£700,000 lifeline to prevent runaways becoming homeless

A NEW “lifeline” service aimed at preventing young runaways from becoming homeless when they are older has been launched in Scotland.

Shelter Scotland and Relationships Scotland will run the Safe and Sound initiative reaching out to almost 12,000 youngsters who flee home each year.

Studies show they are not only at great risk when they run away but, in the longer term, they are more likely to become homeless.

More than four fifths of homeless people under the age of 25 ran away before they were 16.

That compares with just 11 per cent of the young adult population as a whole.

One in five youngsters who are now homeless first fled their family home before they were 11.

Just over a quarter of young runaways slept rough the last time they left their family home, while, disturbingly, one in six was either physically or sexually assaulted.

Shelter Scotland director Graeme Brown said: “Today’s runaways are tomorrow’s young homeless people.
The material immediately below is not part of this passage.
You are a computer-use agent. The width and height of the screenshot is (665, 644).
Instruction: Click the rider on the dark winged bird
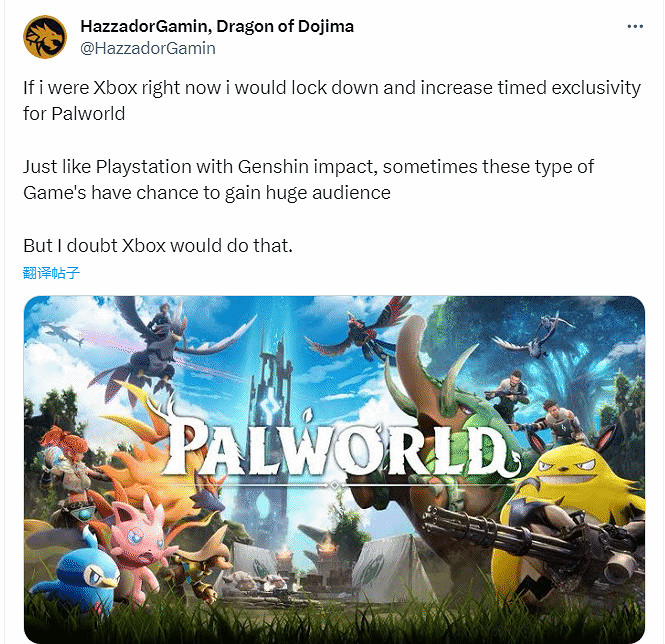point(163,320)
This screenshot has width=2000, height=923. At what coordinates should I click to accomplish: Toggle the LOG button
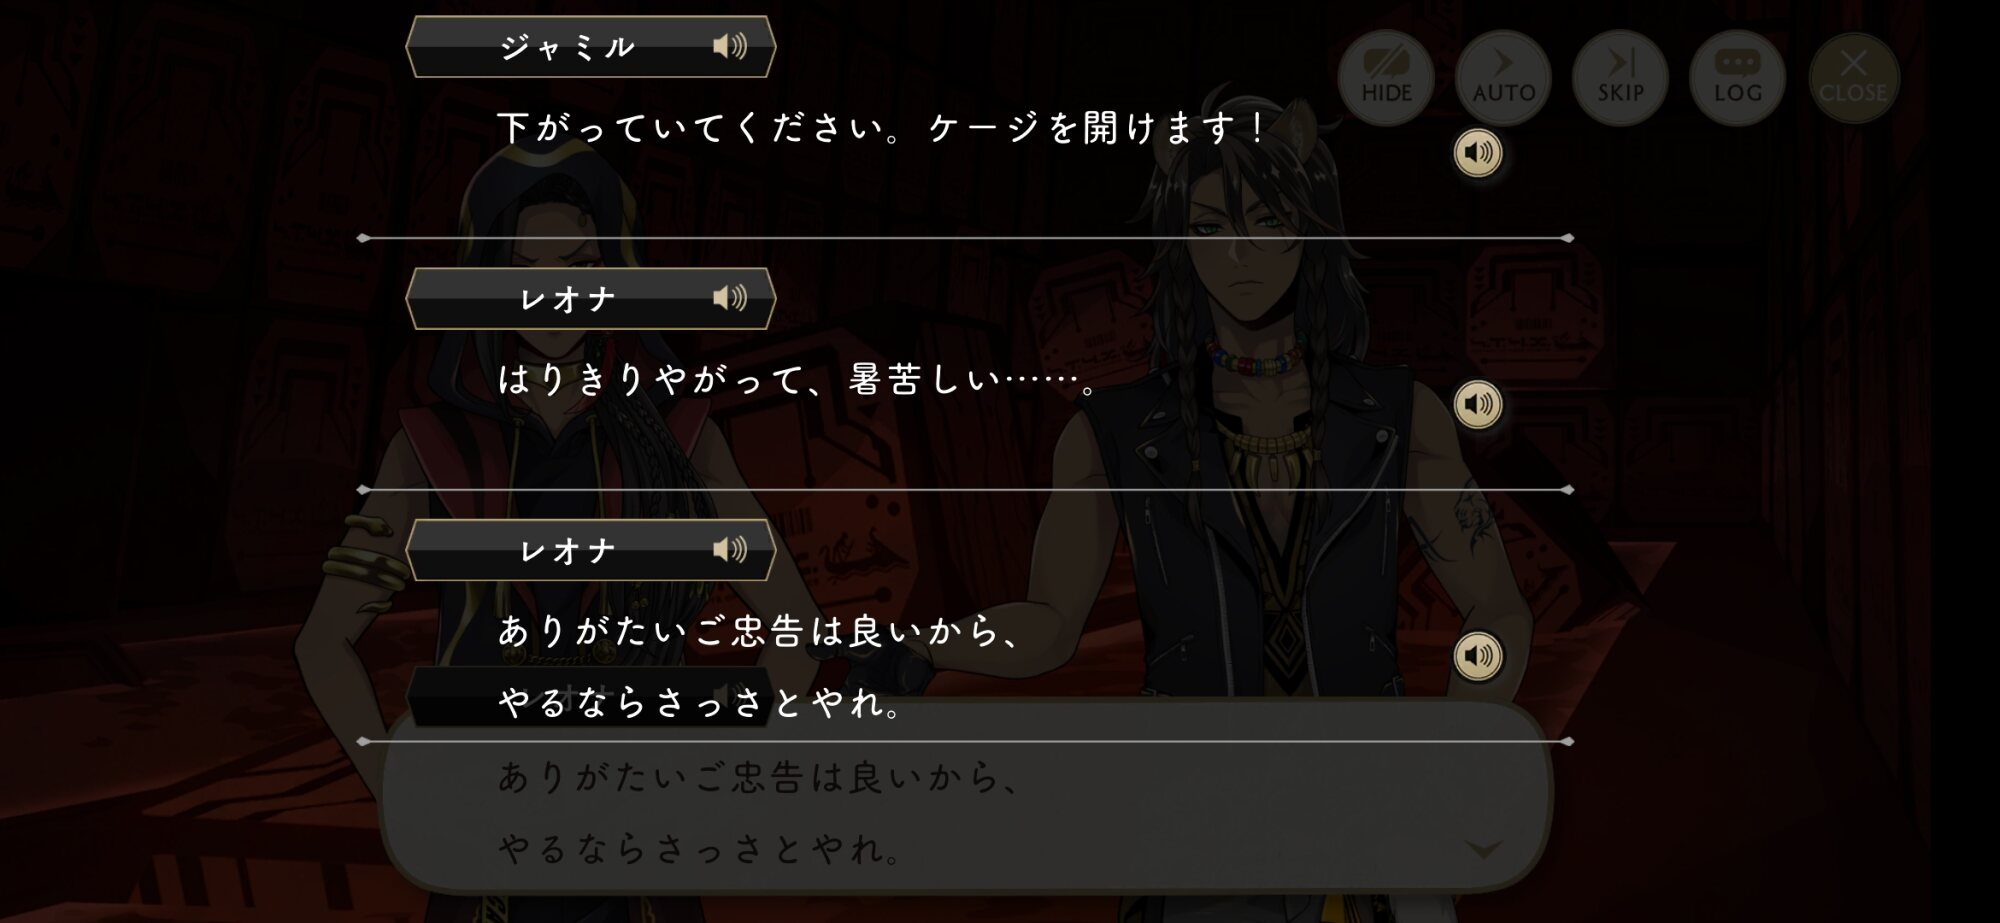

“If we are serious about preventing homelessness then addressing why children and young people run away is essential.

“This project is early intervention in action, offering a lifeline for many young people and their families.”

The project will be based in Dundee and funded with almost £700,000 from the Big Lottery Fund for an initial three years.

Their focus will be on returning youngsters to their family homes and resolving whatever problems caused them to run away in the first place.

However, where the family breakdown is so severe that a return to the family is not possible, they will team up with other agencies to provide housing and support to make sure they have a long-term place to stay and do not become homeless or “sofa surf”, which many currently do, moving from friend to friend until they run out of options.

In some cases they will continue to live away from home, but will still have a relationship with their family.

Mr Brown said: “We look forward to working with Relationships Scotland in offering help to those who need it most and, where possible, preventing homelessness by facilitating the safe return of young runaways to their family home.

“Where this is not possible we will help them to find and keep a home of their own, while continuing to support them through the family mediation service to sustain and improve family relationships.”

“Reducing conflict and preventing young people from running away in the first place has real social benefits.”

Amy Lorimer, a family mediator with Relationships Scotland, said the service would help families to “work through their conflict and develop mutually agreed ways to move forward”.

This would strengthen family relationships “whether this means managing their relationship in one home or by living in different homes, but maintaining the support of their family”.